The Schwinn Bell Choir plays holiday carols on bike bells. You can send an e-carol through the site, and when you do, Schwinn will donate bikes and helmets to kids in need. They have a behind the scenes video where you can find out more about the idea.

I have noticed more and more electronic charging system concepts for bikes on design sites lately, like the I-Green concept by designer Fandi Meng. It seems like a simple device, but the Team Columbia Giant Trinity in the photos seems like a strange bike choice for an on-bike phone charger. Do you really need to make calls during a time trial?

Encycle is a tire friction generator by HyunHee Yoon. It’s worth a mention today, because it reminds me of the chrome bicycle headlamp that I received for Christmas about 35 years ago. At the time, I like that old tire friction powered lamp because I had to ride fast to keep the light bright. If I slowed down at all, the light would dim immediately. It definitely served as motivation to keep pedaling hard. Maybe I need one of those today as a training aid.

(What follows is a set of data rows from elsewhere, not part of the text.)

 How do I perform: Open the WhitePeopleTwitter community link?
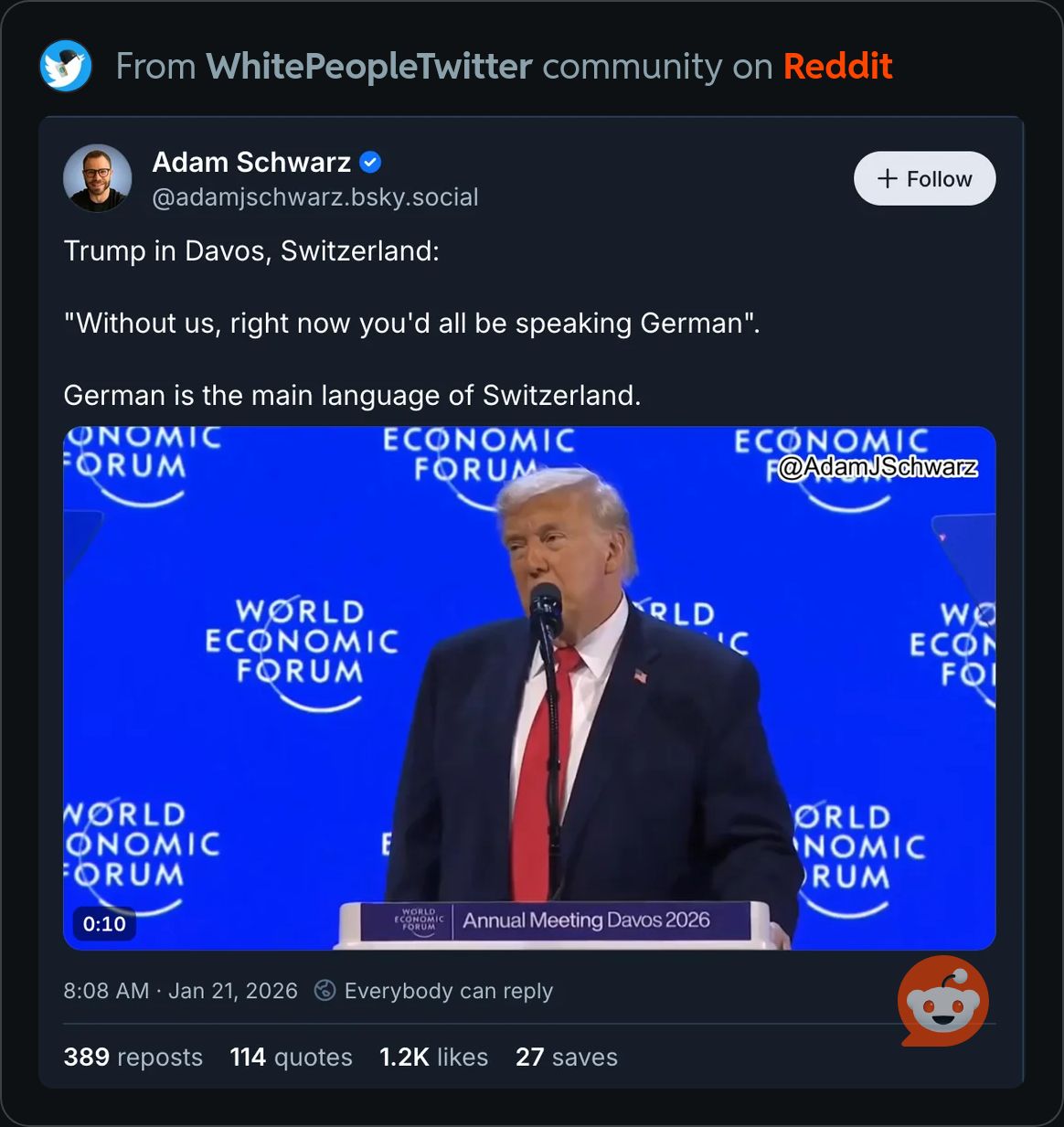368,66
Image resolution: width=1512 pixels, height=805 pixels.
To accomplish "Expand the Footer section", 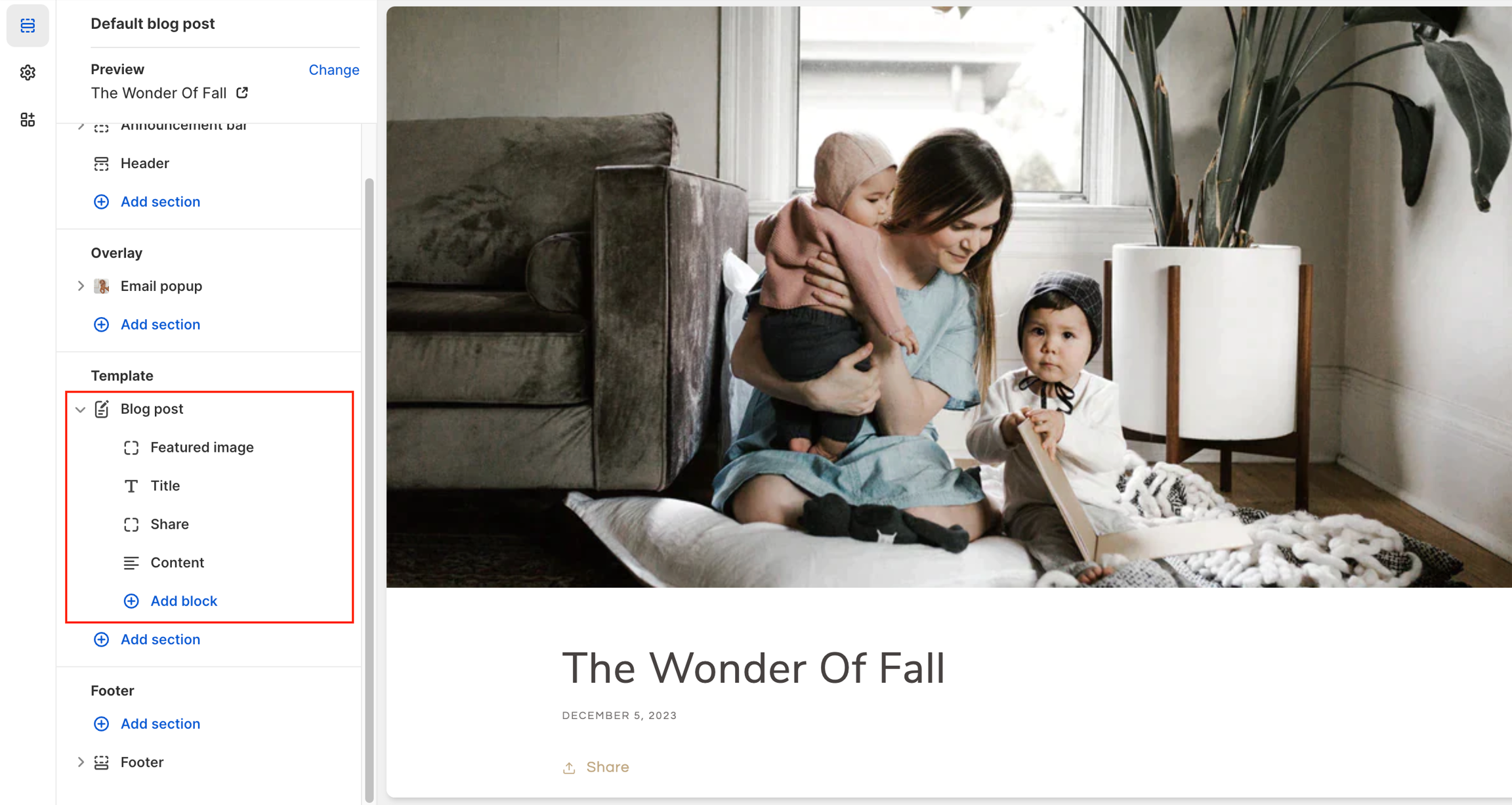I will pos(80,762).
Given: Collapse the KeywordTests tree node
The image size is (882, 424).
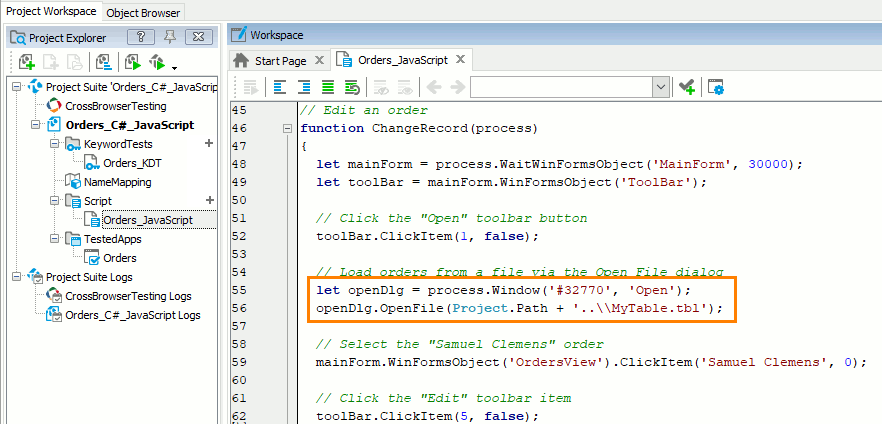Looking at the screenshot, I should click(x=55, y=144).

Finally, I want to mention Nisnas cycles “a small workshop dedicated to custom commuters” in the city of Haifa in northern Israel. According to the blog, Max and Yossi make custom lugged steel frames, bags, and fenders, and they take the time to teach kids in the neighborhood how to do the same. It sounds like a great community project. Read more and check out some of the great wooden fenders at the Nisnas Cycles blog.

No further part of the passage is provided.